_Task to complete_
Return verbatim every line below, from the line containing "Task: Click the green" down to the line containing "[x=1092, y=48]", both included, and nothing else.

_Extracted data_
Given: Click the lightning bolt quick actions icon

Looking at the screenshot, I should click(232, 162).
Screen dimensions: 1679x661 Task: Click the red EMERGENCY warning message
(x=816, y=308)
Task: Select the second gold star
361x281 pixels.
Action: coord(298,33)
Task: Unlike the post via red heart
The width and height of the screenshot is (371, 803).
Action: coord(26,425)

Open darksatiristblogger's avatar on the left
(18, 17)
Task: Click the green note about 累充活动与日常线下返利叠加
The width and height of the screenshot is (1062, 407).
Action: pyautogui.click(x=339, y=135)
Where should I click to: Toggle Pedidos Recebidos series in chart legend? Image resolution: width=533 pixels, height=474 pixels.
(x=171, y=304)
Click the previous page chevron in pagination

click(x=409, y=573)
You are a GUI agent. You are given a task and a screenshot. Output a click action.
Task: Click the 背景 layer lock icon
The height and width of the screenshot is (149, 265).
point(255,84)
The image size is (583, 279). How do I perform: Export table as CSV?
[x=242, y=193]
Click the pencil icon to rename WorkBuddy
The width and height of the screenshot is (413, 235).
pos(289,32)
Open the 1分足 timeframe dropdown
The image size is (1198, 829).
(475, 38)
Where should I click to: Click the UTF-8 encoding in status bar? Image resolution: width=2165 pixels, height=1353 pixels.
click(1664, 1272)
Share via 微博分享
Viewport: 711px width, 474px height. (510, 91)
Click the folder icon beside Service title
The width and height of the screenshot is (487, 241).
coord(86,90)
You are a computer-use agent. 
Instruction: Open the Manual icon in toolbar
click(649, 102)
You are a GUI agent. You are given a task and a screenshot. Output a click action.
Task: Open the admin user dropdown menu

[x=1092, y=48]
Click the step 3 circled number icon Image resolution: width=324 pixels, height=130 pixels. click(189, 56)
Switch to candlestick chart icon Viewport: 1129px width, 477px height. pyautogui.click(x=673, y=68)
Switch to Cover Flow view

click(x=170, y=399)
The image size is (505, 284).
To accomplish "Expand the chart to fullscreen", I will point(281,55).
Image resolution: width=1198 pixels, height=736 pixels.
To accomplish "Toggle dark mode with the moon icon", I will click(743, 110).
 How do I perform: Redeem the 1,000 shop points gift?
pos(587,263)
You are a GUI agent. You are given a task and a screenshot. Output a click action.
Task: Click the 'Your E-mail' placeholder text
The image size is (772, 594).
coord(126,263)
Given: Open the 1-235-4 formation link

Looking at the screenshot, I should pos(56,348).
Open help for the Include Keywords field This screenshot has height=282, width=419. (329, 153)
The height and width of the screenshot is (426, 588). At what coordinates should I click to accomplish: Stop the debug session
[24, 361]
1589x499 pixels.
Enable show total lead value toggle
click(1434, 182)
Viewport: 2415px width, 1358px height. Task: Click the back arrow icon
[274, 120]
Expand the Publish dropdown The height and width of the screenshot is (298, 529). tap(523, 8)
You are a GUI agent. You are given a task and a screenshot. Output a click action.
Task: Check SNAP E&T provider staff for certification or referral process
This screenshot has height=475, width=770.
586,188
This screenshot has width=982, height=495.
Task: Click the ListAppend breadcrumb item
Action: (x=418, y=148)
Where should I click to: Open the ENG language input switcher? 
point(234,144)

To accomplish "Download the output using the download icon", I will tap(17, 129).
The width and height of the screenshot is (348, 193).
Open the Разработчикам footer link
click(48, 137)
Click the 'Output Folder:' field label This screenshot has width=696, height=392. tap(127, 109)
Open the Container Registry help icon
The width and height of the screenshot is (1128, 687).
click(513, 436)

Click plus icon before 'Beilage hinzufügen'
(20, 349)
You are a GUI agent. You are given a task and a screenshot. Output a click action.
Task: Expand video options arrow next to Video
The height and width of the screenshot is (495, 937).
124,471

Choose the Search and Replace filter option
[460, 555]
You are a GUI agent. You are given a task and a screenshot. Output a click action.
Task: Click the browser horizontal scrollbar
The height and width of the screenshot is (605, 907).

_Task response_
Task: Click the green note about 累充活动与日常线下返利叠加
The width and height of the screenshot is (1062, 407).
Action: pyautogui.click(x=339, y=135)
Where should I click to: Toggle Pedidos Recebidos series in chart legend? Image resolution: width=533 pixels, height=474 pixels.
(x=171, y=304)
Click the previous page chevron in pagination

click(x=409, y=573)
You are a GUI agent. You are given a task and a screenshot. Output a click action.
Task: Click the 背景 layer lock icon
The height and width of the screenshot is (149, 265).
point(255,84)
The image size is (583, 279). How do I perform: Export table as CSV?
[x=242, y=193]
Click the pencil icon to rename WorkBuddy
The width and height of the screenshot is (413, 235).
pos(289,32)
Open the 1分足 timeframe dropdown
The image size is (1198, 829).
(475, 38)
Where should I click to: Click the UTF-8 encoding in status bar? Image resolution: width=2165 pixels, height=1353 pixels.
click(1664, 1272)
Share via 微博分享
Viewport: 711px width, 474px height. (510, 91)
Click the folder icon beside Service title
The width and height of the screenshot is (487, 241).
coord(86,90)
You are a computer-use agent. 
Instruction: Open the Manual icon in toolbar
click(649, 102)
You are a GUI agent. You are given a task and a screenshot. Output a click action.
Task: Open the admin user dropdown menu

[x=1092, y=48]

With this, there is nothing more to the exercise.